After the wreath is baked and cooled it can be wrapped in foil, placed in an airtight plastic bag and frozen until you are ready to give it away. Add some whipped butter on the side and it’s the perfect gift.
Test Kitchen Notes
This was the perfect recipe for those weeks between Thanksgiving and Christmas. Everyone has herbs lying around, leftover from stuffing recipes. The baking wreath smells cozy, and when it's done it makes your table look just as festive as the rest of your house. I made the full recipe but split it in half to make two small wreaths, one to eat now and one to freeze for later. As you'd expect, with the dry milk and the butter, it's a tender and finely grained loaf. Mine wasn't as strongly herb-flavored as I'd hoped for, but I played it a little safe in the measurements (especially with the rosemary). Next time I make it—and there will be a next time—I'll go all out. My first loaf has been half dedicated to eating out of hand, and I suspect the remainder will be split between sandwiches and maybe a savory bread pudding. It makes a lot of bread, but trust me—you'll want it all. —emmanation
- Serves a crowd
2 eggs plus warm water to make up to 2 cups
2 tablespoons agave nectar
1 packet active dry yeast
1/2 cup non-fat dry milk
1 teaspoon salt
1 heaping teaspoon diastatic malt powder (optional)
2 tablespoons micro-plane grated Pecorino cheese
1 tablespoon, of each, finely minced fresh rosemary and thyme
8 tablespoons unsalted butter, softened
5 to 6 cups bread flour (I like King Arthur)
2 tablespoons melted butter for glazing
Extra pecorino cheese to scatter on top
- In a small bowl, mix the dry milk, salt, malt powder, 2 tablespoons pecorino and rosemary-thyme together and set aside until needed.
- Break the eggs into a two-cup measure and fill the balance with warm water. Pour into a large mixing bowl and whisk together. Add and dissolve the agave nectar and yeast. Let sit 5-10 minutes.
- When the yeast mixture is bubbly add the dry milk mixture.
- Blend in the butter with a wooden spoon as well as you can, it will be lumpy, that’s ok.
- Blend in 3 cups of the flour, don’t worry about lumps.
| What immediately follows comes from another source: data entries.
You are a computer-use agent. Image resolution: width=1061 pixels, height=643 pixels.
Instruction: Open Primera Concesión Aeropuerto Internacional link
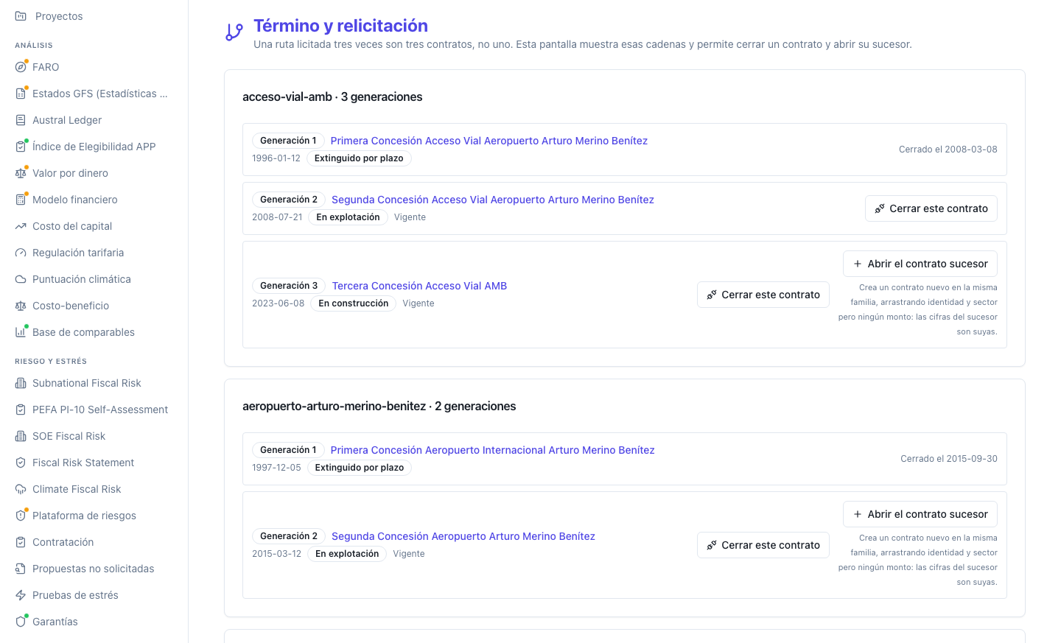pyautogui.click(x=492, y=450)
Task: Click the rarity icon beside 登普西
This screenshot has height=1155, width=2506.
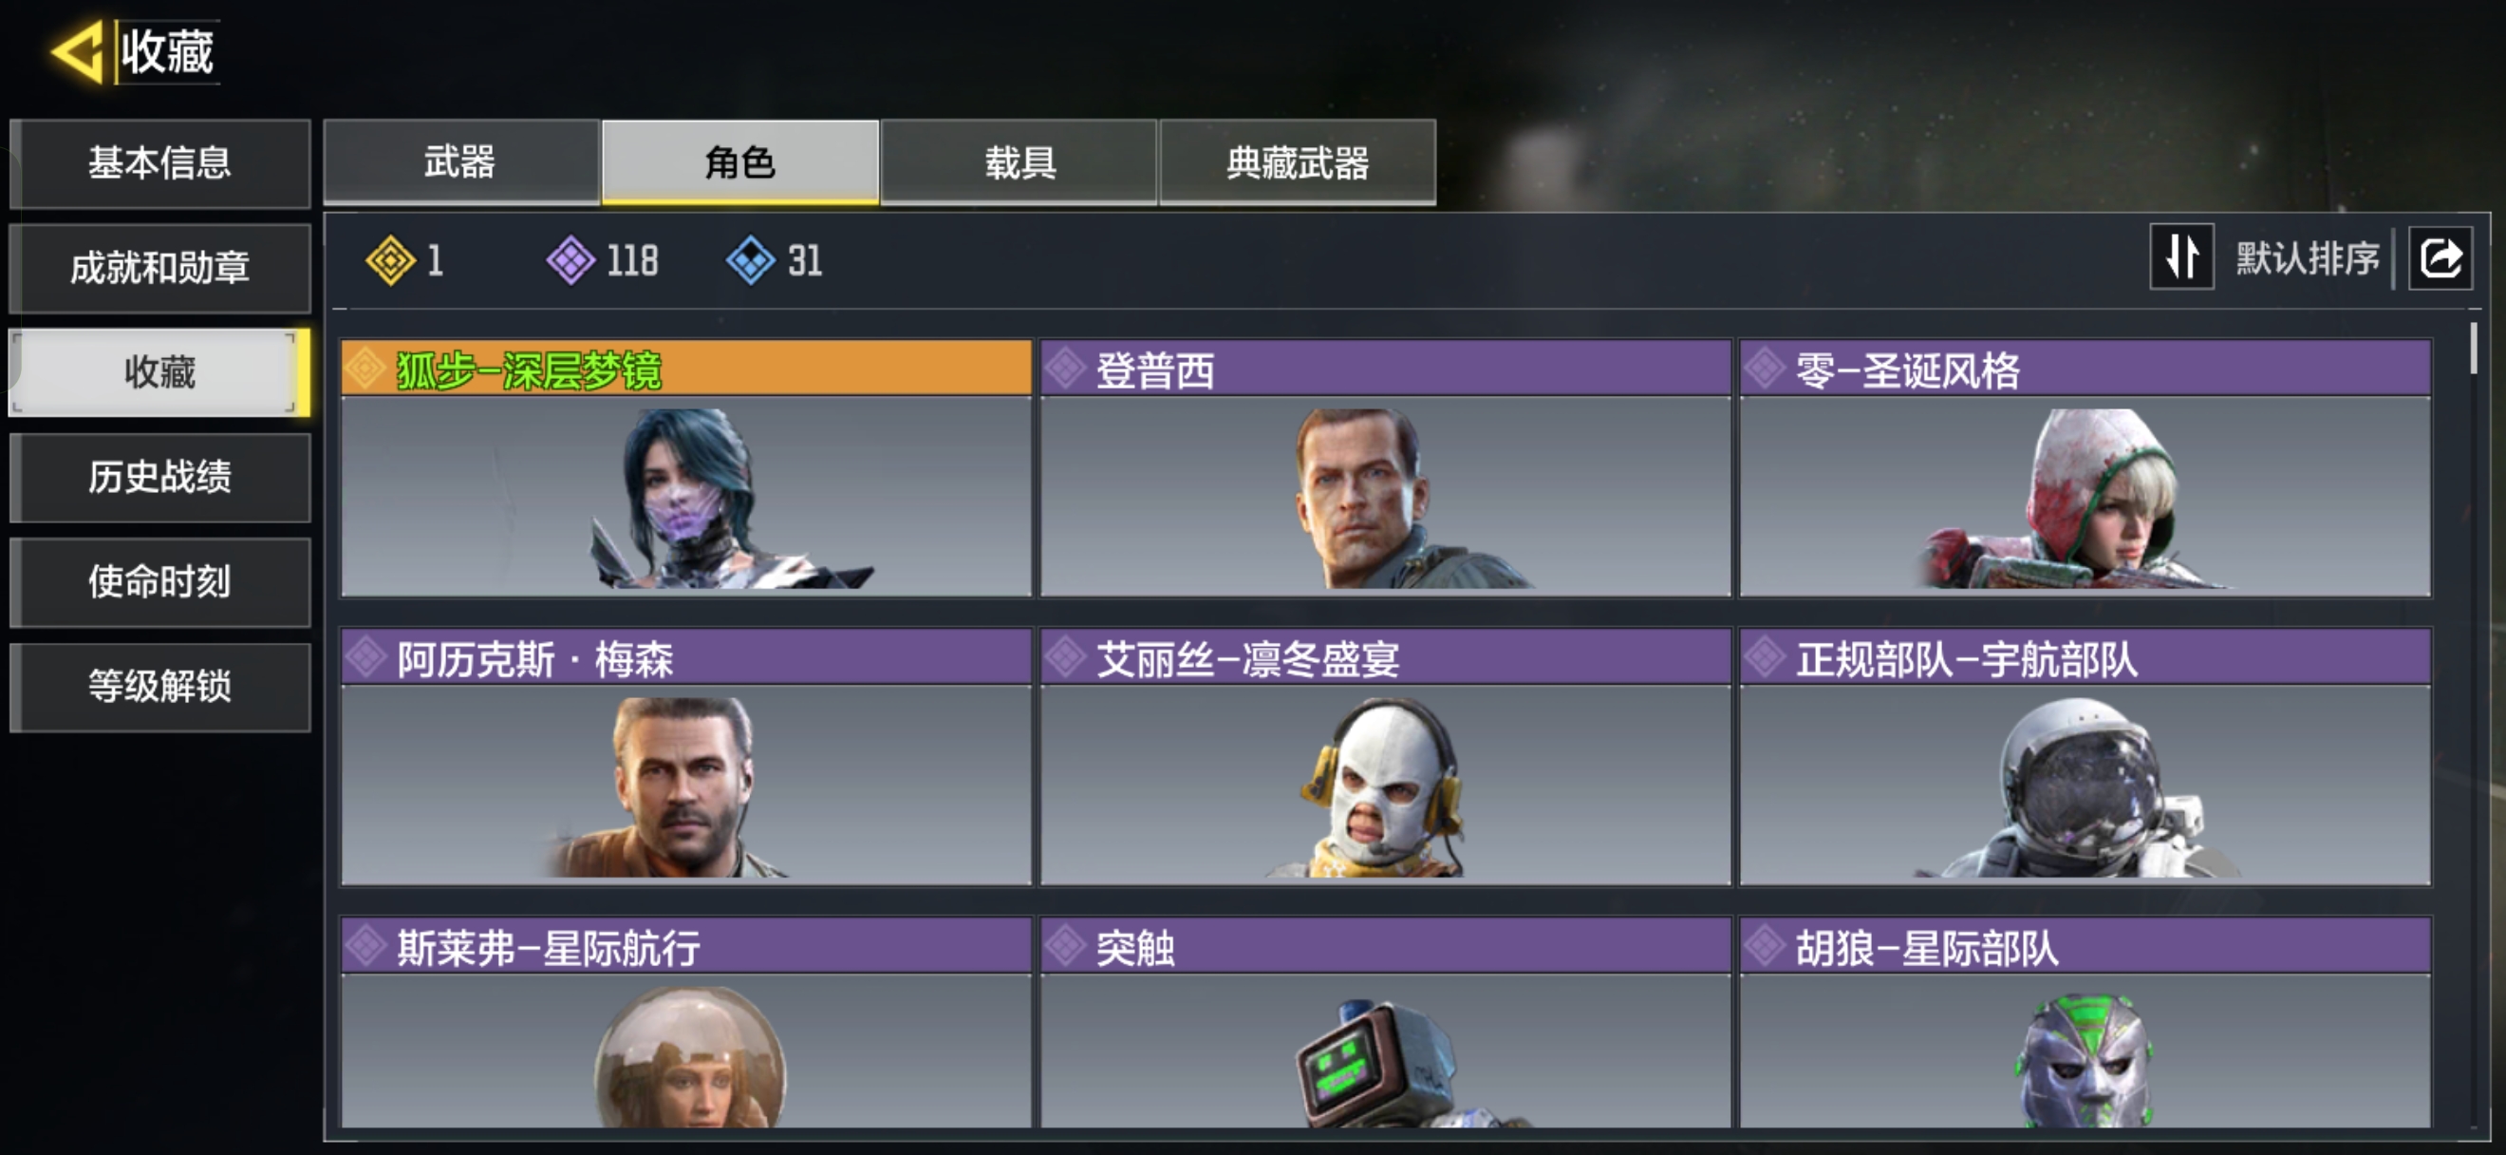Action: (1066, 370)
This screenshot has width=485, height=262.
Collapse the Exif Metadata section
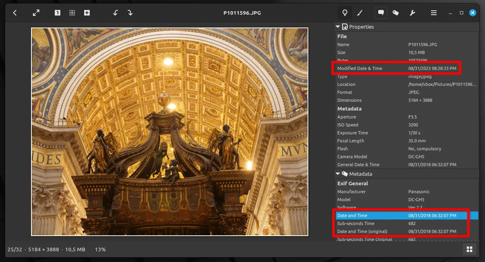tap(338, 174)
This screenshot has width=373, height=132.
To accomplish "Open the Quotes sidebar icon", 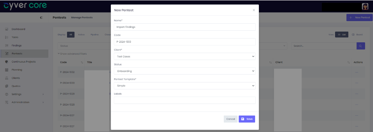I will [x=7, y=86].
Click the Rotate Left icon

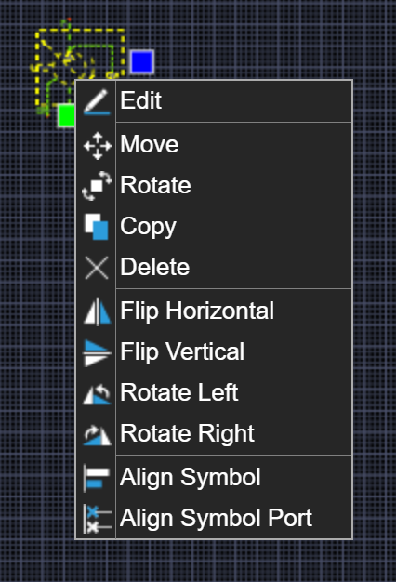(97, 394)
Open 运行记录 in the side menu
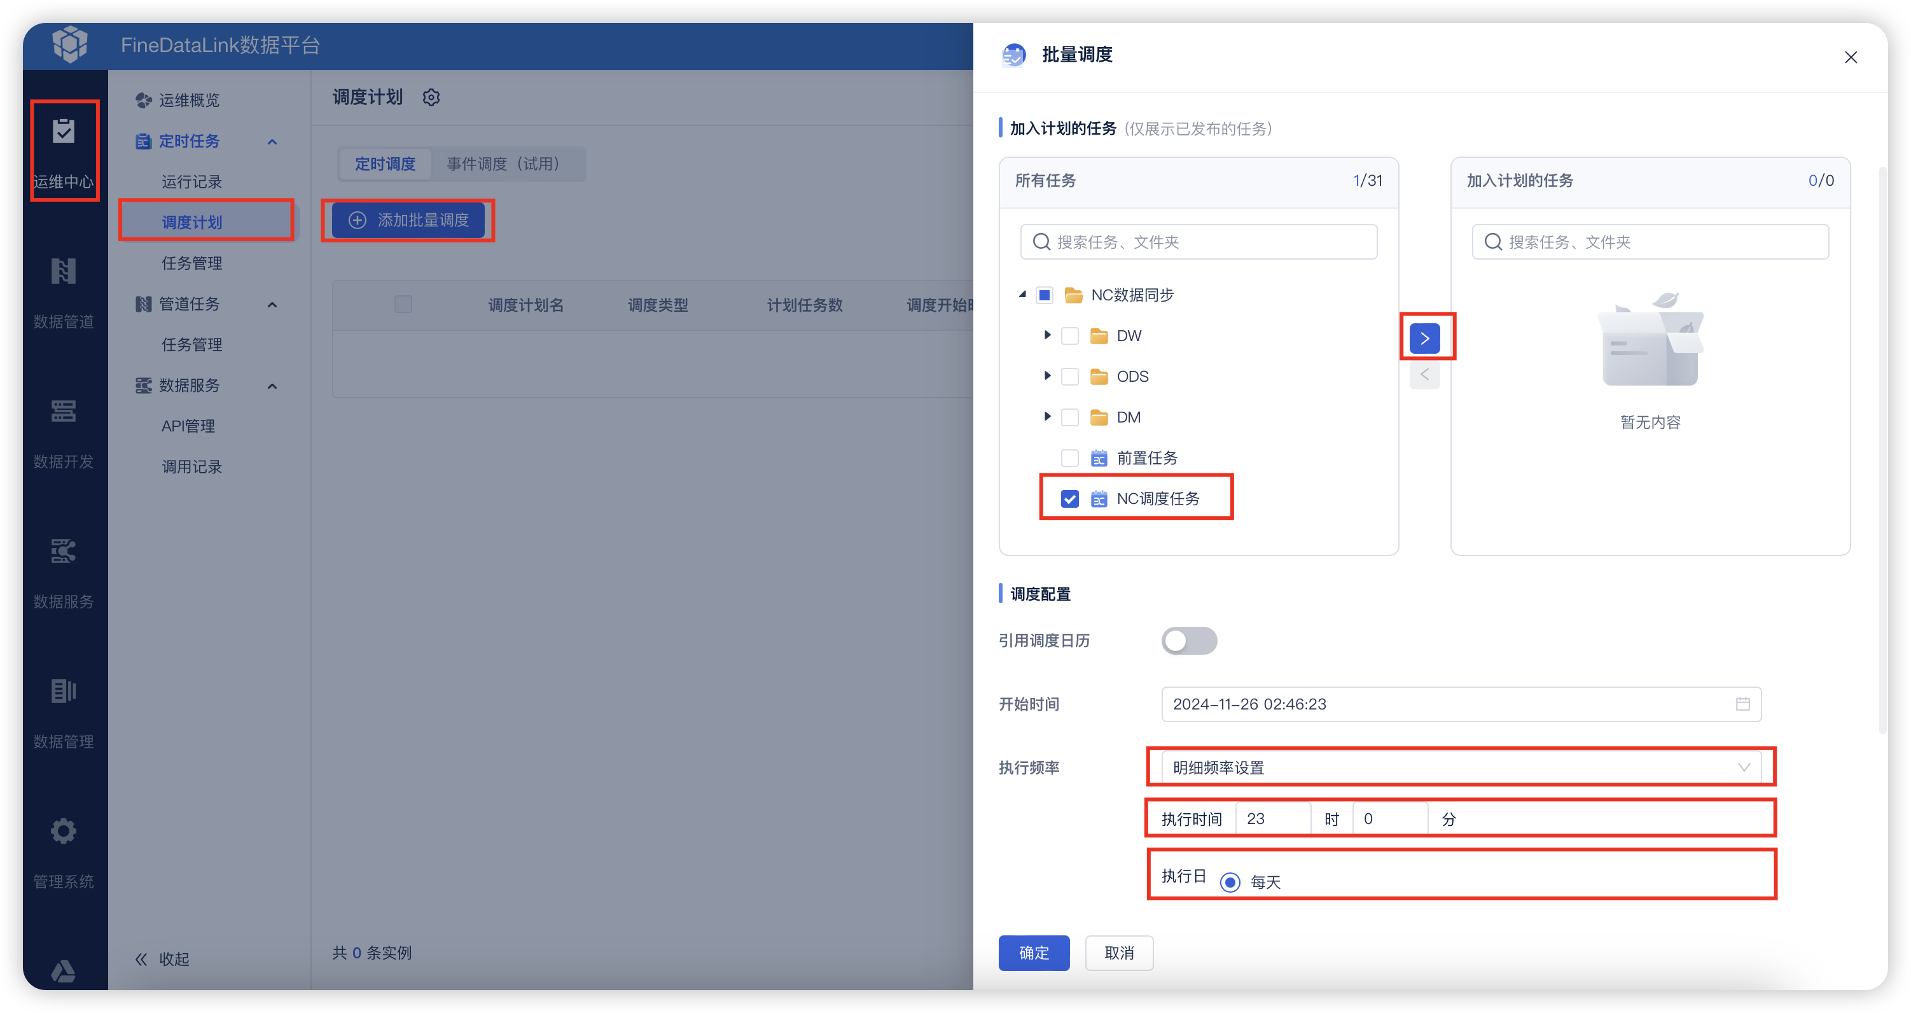The height and width of the screenshot is (1013, 1911). 191,182
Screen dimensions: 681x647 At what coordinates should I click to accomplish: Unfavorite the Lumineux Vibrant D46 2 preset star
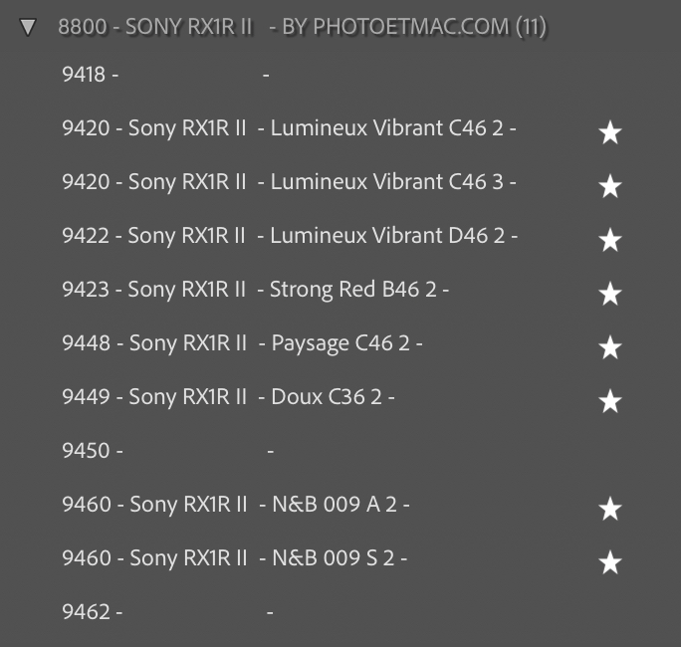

- Work in, by hand or with a food processor and dough hook, between 2 & 3 more cups flour, or until you have a soft but workable dough.
- Turn it out onto a floured surface and knead for 2 or 3 minutes. Let the dough rest a couple minutes. Then, continue kneading another 3 or 4 minutes. Put the dough in a greased bowl, cover and let it rise until doubled. Punch it down and let it rise again.
- After the second rise, punch the dough down, and divide into three even pieces. Roll each piece into a rope about 25 to 30 inches long. Lay the ropes side by side, beginning from the middle, and braid one end of the rope then the other. When the second half of the loaf is braided, form a circle, weaving the two ends together as well as you can.
- Place the wreath on a large baking sheet lined with greased parchment, cover and let it rise for 45 minutes to an hour. NOTE: I place an inverted, buttered ramekin in the center to leave a space for added decoration.
- Before baking, brush the surface with melted butter. Scatter a handful of pecorino cheese over the top.
- Place in a COLD oven; turn the temperature to 400 degrees for 15 minutes and down to 350 degrees for a further 25 to 30 minutes.
- Immediately after taking out of oven, brush with melted butter and sprinkle another handful of Pecorino cheese. Move to a rack to cool.
- After thoroughly cooled place in an airtight plastic bag until it is time to serve. This can also be frozen until needed.